Corpo de corretora assassinada em Caldas Novas passa por perícia para identificar causa da morte
Corpo de corretora assassinada em Caldas Novas passa por perícia

Corpo de corretora assassinada em Caldas Novas passa por perícia para identificar causa da morte

O corpo de Daiane Alves de Souza, uma corretora de imóveis de 43 anos, que foi encontrado morto após 42 dias de desaparecimento em Caldas Novas, na região sul de Goiás, está passando por perícia no Instituto Médico Legal de Goiânia para determinar a causa exata da morte. De acordo com a Polícia Civil, o síndico do prédio onde a vítima residia confessou o crime, mas não forneceu detalhes sobre como ocorreu.

Detalhes da perícia e estado do corpo

Em entrevista à TV Anhanguera, Núbia Miranda Vieira, coordenadora de Regionais da Polícia Científica, informou que o corpo de Daiane chegou ao IML na tarde de quarta-feira, 28 de fevereiro, já em estado avançado de decomposição. Foi feito todo o levantamento de local lá na cidade de Caldas Novas com a equipe local de peritos criminais e feita a remoção aqui para o IML de Goiânia para exames mais avançados, devido a essa repercussão do caso, explicou ela.

Núbia destacou que os exames cadavéricos e de tomografia computadorizada são cruciais para a investigação, pois podem revelar se foi usada uma arma branca, arma de fogo, ou se a vítima foi sufocada. Esse exame de imagem faz como se fosse um scanner de todos esses ossos, esses fragmentos mortais, e vai detectar alguns danos nessas estruturas quando esses forem evidenciados por causas externas, por instrumentos externos, ressaltou a coordenadora.

Contexto do crime e prisões

Daiane estava desaparecida desde o dia 17 de dezembro, quando foi vista pela última vez no elevador do prédio, descendo ao subsolo para religar a energia de seu apartamento. Na madrugada de quarta-feira, 28 de fevereiro, o síndico Cleber Rosa de Oliveira e seu filho, Maicon Douglas Souza de Oliveira, foram presos temporariamente após o corpo ser localizado.

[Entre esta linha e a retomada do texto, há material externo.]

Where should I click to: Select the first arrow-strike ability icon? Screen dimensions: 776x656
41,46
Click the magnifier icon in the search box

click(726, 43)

O corpo foi encontrado em uma área de mata, às margens da GO-213, que liga Caldas Novas a Ipamer, a cerca de 15 quilômetros de Caldas Novas. A polícia relatou que, após confessar, Cleber indicou o local onde o corpo estava escondido. O crime teria ocorrido em um intervalo de oito minutos no subsolo do prédio, um ponto cego das câmeras de segurança, e Cleber usou as escadas para evitar ser filmado.

Motivação e depoimentos

Em depoimento, Cleber contou que teve uma discussão acalorada com Daiane no subsolo após ela filmar padrões de energia. Ele é investigado por homicídio e ocultação de cadáver, e relatou ter saído sozinho do condomínio com o corpo na carroceria de sua picape. Imagens de segurança mostram ele saindo do prédio por volta das 20h do dia do desaparecimento.

O delegado André Luiz Barbosa explicou que a motivação do crime pode estar relacionada a conflitos entre Daiane e Cleber, envolvendo a administração de seis apartamentos no prédio. Os dois tinham um histórico de 12 processos na Justiça. Maicon é suspeito de atrapalhar as investigações, como ao dar um celular novo ao pai, possivelmente para ocultar provas.

Posição da defesa e próximos passos

Em nota, a defesa de Cleber, representada pelo escritório Nestor Távora e Laudelina Inácio Advocacia Associada, afirmou que os fatos ainda estão sendo apurados e que Cleber aguarda a audiência de custódia, sem ter sido ouvido pelo delegado responsável. A defesa também ressaltou que Maicon não teve envolvimento na morte de Daiane.

O porteiro do prédio foi ouvido como testemunha para esclarecer divergências nos relatos sobre a troca de turno, mas não há indícios de seu envolvimento no crime. A polícia continua investigando para esclarecer todos os detalhes deste caso chocante que abalou a comunidade de Caldas Novas.